Lean Into the Hard Lesson of Loss
On steep election learning curves, tilting toward the promise of a stronger coalition, and a second live gathering over Zoom this month, because I love you.
I recently heard someone say, “Republicans work to control the weather, and Democrats wait for it to rain then fight over which umbrella to use.” It stopped me mid-sip of coffee. Like many of you, I’ve been sitting with the tremendous loss that took place recently at the ballot box—the loss of not just the presidency, but the Senate, and now, the House as well; a full trifecta of power now firmly in the hands of Trump, Elon Musk, and the guy who was investigated for sex trafficking who will now lead the Justice Department. I don’t know how to reconcile any of it, including the painful fact that the design of our disconnection as Americans was so well orchestrated and so well executed. It is humbling: how well we all got played and how much we will all suffer because of it, whether you voted for this reality or not. “Pick your pain,” a friend said to me, “One way or another, it’s coming.”
But there is a lesson here, one we are only just beginning to understand and one we need to be open to learning. The current tone in mainstream media is blame-obsessed, pointing fingers at everything from “woke culture” to how Biden should have never tried for a second term in the first place. But I want to encourage everyone not to lean into that noise—don’t waste your voice on the chorus of chaos. It is the bait extremists are banking on us taking: the constant draining of our energy, resources, joy, and faith in one another. The left is a broad spectrum, and if those in power can keep all of us divided, outrage-hooked, or stuck in despair, then they win, indefinitely. Instead, lean into the lesson of what we’ve been served, even if we don’t quite know what the lesson is yet. Get curious, be open to uncomfortable revelations, question why and how and in what direction the world (not just the U.S.) is existentially tilting.
I watched Alexandria Ocasio-Cortez host a series of Instagram stories a few days ago where she asked MAGA voters, split-ticket voters, and non-voters what their thinking was behind who they did (or did not) vote for, and the answers were truly fascinating. She went out of her way to say she was genuinely curious and wanted to better understand what it is she (we) might be missing about their thinking. AOC’s approach is just one way in which we can think about the lesson of this moment and what might be gleaned from it going forward. Her way is not the way to look toward the future, but it is a way, and we need as many paths to progressive victory as we can get right now.
Last week, I wrote an essay about how I’ve made peace with this life of resistance, and I hope you’ll join me both in giving in to the work ahead and being open to the hard lessons we might learn along the way. Whatever we find on the other side of this moment will be key in rearranging the party lines drawn in the sand. It could make way for something enlightened, something big, something stronger than ever. It could look like a kind of coalition, one not divided by single issues or individual belief systems, but instead, one that coalesces around a deep and real universal desire to save our shared humanity from itself. This doesn’t mean we accept the racism and bigotry and misogyny and cruelty, but it does ask us to be open to answers about the “why” and “how” of how we got here that we maybe aren’t expecting.

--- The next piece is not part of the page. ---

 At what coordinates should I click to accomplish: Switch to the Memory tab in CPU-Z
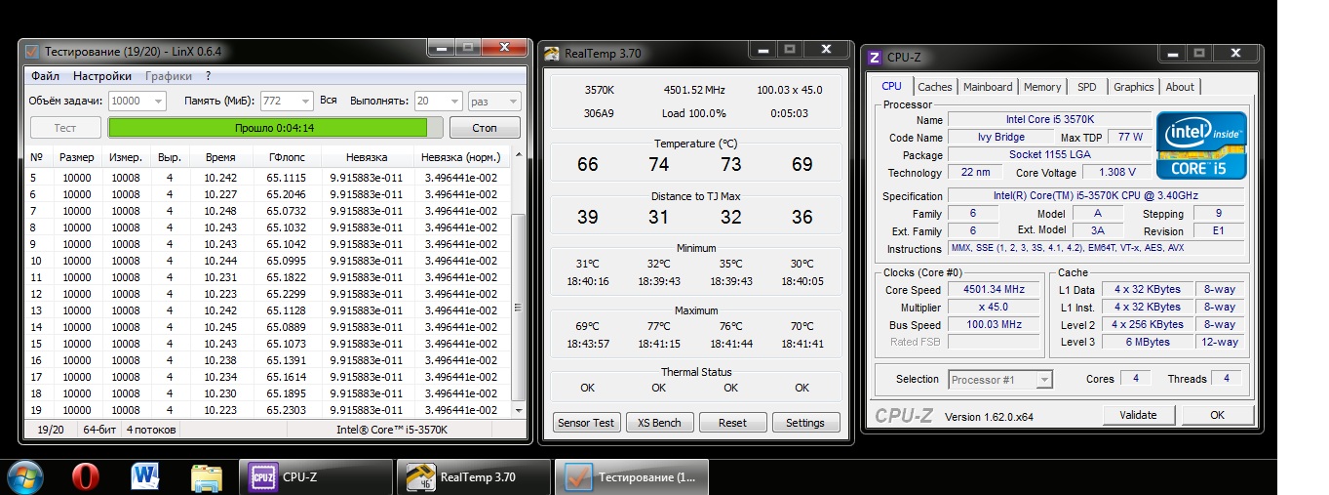[1042, 87]
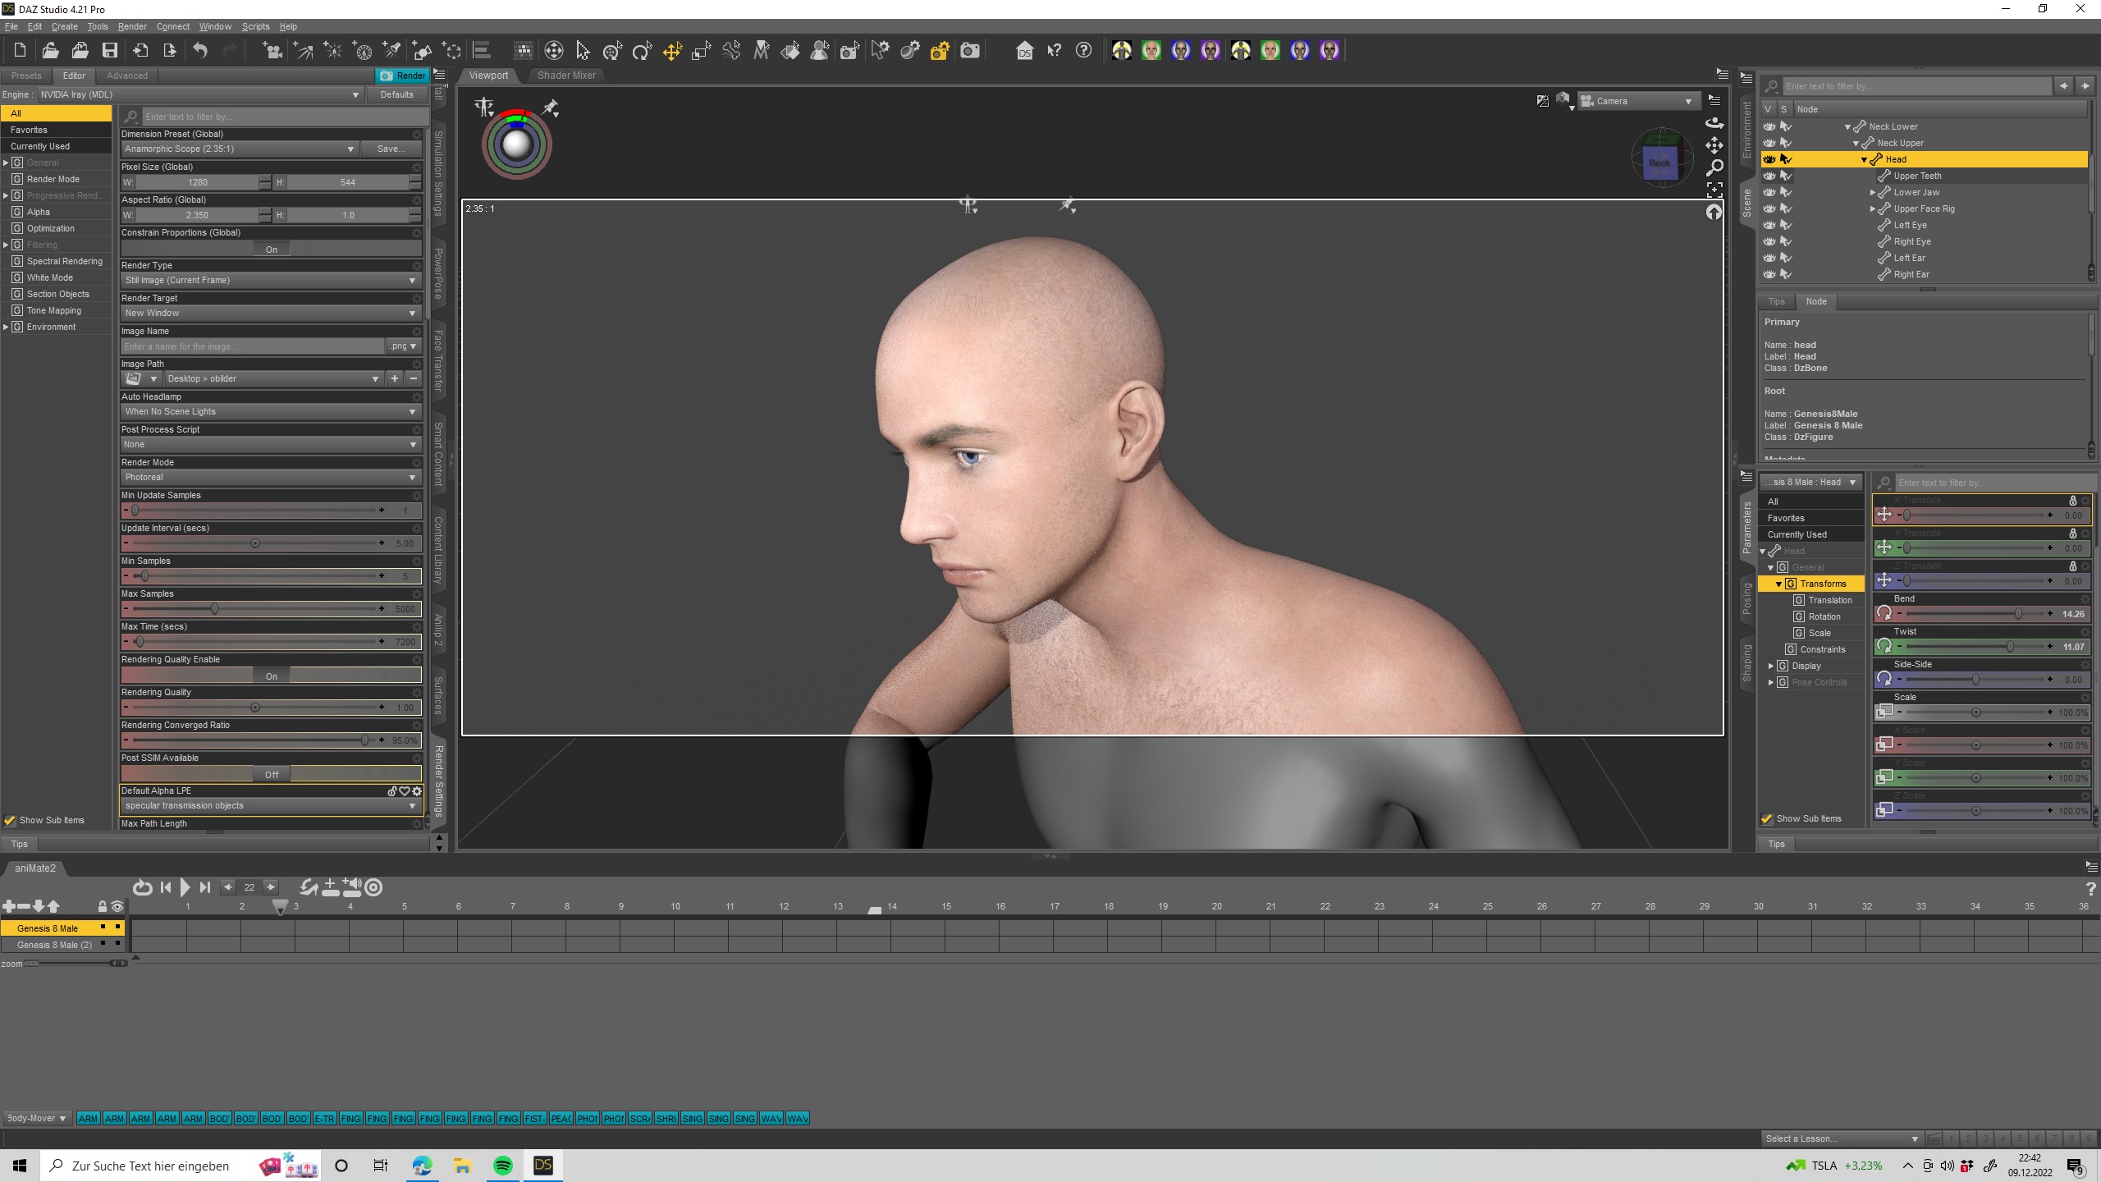
Task: Click the aniMate2 play button
Action: click(185, 887)
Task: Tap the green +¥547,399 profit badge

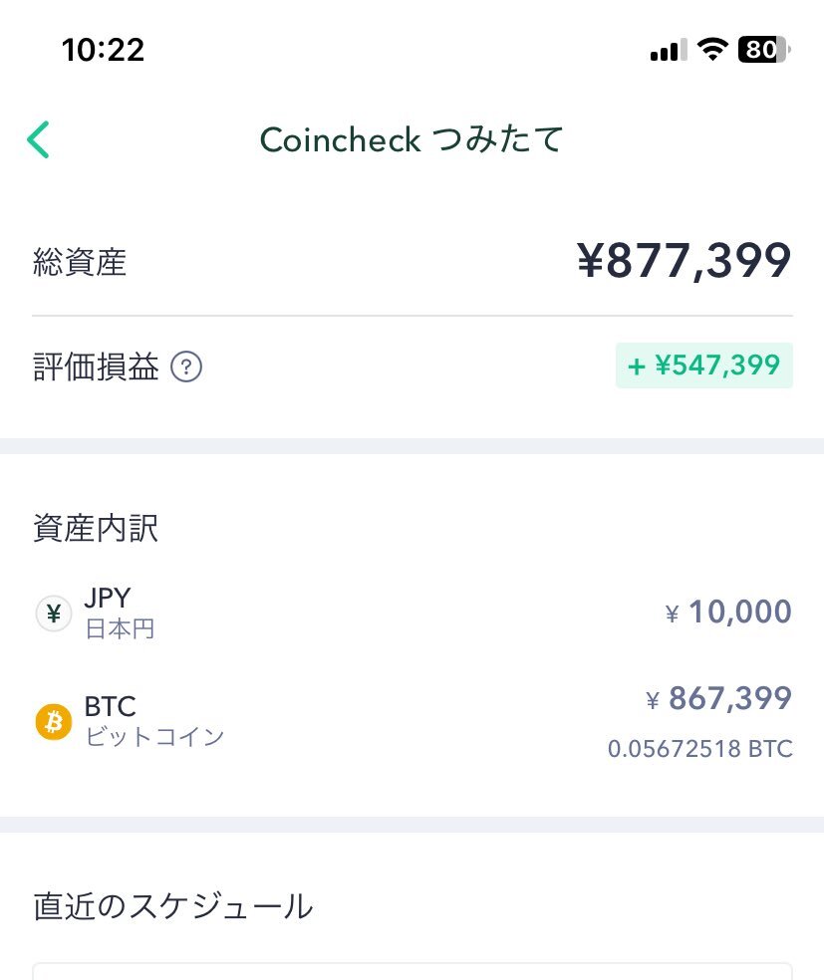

The midterms are only two years away, and I want all of us to think about how we can be most useful between now and then. How our activism must be activated not just during presidential elections, but every day. It doesn’t have to be one mode of “go big or go home,” but it is a suggestion that we think differently about the work ahead and the way we are going to show up for it. What comes next cannot be an acquiescence to the obedience hate demands of us, but a persistence born out of an unshakable love for humankind and a shared belief in the world we want to build.
How are you holding up? What lessons have you learned in the last week or what lessons or questions are you starting to think about? Let me know in the comments.
A SPECIAL NOTE:
Given the results of the election last week and all that it’s brought up for so many of us, I’ve decided to host a second The Short and Sweet this month, our virtual live gathering over Zoom for our paid subscribers. Dr. Mindy Nettifee will once again be joining us, this time for a post-election degriefing, if you will. We’ll chat about the election and give some emotional marching orders for how to handle what might come next. Bring your journals, your big feelings, and your open hearts for the hard lessons ahead.
Mark your calendars: The post-election degriefing of The Short and Sweet with Dr. Mindy Nettifee will take place on Sunday, November 24th from 4pm-5pm ET.
You picked the Sunday the Saints are off, you know me too well. I am going to be in Taiwan, but I will do my best to make it.
Tyler Merritt's response defined it this way and it helped me zero in on what I've been feeling..."The results weren't surprising, but they were unexpected." Emotionally I'm swinging between flinging my middle finger at the sky, grieving with the earth, and then, resetting with the thought that no one deserves the harm that's coming, no matter who they voted for. The planet and all life deserve care and the environment to thrive. My focus will be on intently holding that philosophy while participating in this change wave where I can.... in between rage-grief cycles of course.